Despite these early advances, more efforts are needed to support global research in the field. For this, the RCE’s Call to Action advocates for dedicating research funding to rare cancers and for the creation of a dedicated framework to incentivise research in biomarkers for rare genomic alterations to improve early detection and an accurate diagnosis.
Extending Patients’ Rights
Inequalities in access and availability of quality care may undermine the potential effects of new diagnostic tools and treatments under development for rare cancers. At the ESMO’s webinar, European Parliament member Peter Liese, from Germany, highlighted that there are concrete obstacles to the cooperation among researchers from different countries who want to set up clinical trials due to different interpretation of the legislation. This ultimately affects patients seeking for specialised cancer care and, overall, their right to be treated with the best therapeutic options available. According to Liese, life should be made easier to anyone who wants to do cross-border cancer research. “We have a directive, but the implementation is not as it should be, and also the directive itself doesn’t include all the rights that the court of justice already established in individual cases, so we can go further in the borders of the existing treaty.”

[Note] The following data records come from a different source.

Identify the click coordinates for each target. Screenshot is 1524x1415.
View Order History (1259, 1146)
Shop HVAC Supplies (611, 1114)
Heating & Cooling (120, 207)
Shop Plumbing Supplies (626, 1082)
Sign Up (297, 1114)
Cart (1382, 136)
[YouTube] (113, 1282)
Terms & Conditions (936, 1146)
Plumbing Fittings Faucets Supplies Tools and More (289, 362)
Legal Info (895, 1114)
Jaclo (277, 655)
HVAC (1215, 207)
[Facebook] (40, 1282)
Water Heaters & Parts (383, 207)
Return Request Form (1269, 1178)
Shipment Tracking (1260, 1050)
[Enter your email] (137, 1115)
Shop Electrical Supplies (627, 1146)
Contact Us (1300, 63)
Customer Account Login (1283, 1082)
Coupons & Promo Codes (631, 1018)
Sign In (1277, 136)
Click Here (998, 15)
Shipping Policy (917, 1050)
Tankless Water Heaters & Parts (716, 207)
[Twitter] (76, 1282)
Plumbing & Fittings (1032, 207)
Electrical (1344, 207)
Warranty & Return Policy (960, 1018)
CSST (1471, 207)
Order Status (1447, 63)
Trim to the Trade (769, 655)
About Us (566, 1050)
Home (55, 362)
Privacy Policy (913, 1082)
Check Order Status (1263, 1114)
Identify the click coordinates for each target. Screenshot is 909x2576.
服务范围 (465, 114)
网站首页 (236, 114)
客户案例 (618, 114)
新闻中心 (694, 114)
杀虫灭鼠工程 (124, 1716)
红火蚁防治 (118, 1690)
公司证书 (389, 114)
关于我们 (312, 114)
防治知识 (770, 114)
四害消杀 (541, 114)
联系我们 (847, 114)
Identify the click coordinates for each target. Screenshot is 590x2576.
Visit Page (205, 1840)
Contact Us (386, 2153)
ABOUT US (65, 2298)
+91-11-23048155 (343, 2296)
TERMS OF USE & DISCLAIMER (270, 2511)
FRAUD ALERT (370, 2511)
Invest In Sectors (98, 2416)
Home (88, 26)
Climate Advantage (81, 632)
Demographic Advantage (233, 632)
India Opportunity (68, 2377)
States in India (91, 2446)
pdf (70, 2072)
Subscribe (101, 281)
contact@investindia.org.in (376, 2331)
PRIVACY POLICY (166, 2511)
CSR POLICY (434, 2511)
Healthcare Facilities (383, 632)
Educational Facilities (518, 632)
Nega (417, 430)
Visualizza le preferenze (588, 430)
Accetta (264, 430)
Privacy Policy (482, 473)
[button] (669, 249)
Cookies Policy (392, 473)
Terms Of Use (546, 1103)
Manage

Although there is a clear commitment at a European level to extend rare cancer patients’ rights, according to Kathy Oliver, European Patient Advocacy Group (EPAG) Representative for ERN EURACAN and RCE Steering Committee Member, there is a long road ahead to optimal management of rare cancers-related issues.
“Now, more than ever, rare cancers need to be in all policies across the spectrum of national and international healthcare goals,” she concludes acknowledging the steady progress made by the ERN in the last four years which are, however, far to be complete. “Challenges remain: concerns about sustainability worry us greatly, cross-border medical cooperation needs to be even stronger, harmonised digital platforms are needed to track, share and discuss rare cancer cases in a secure and sustainable way, workforce training of rare cancer needs to be set up and inequalities must be eradicated.”
Rare Cancers Europe (RCE) is a multi-stakeholder partnership, founded in 2008 and coordinated by ESMO, bringing together a total of 40 scientific societies, patient and research organisations, healthcare and education providers, and the pharmaceutical industry. RCE has four overarching goals: improving the methodology of clinical studies and regulatory practices in rare cancers; improving the organisation of healthcare in rare cancers; improving access to rare cancer treatments and standard of care; improving the education of healthcare professional and information on rare cancers.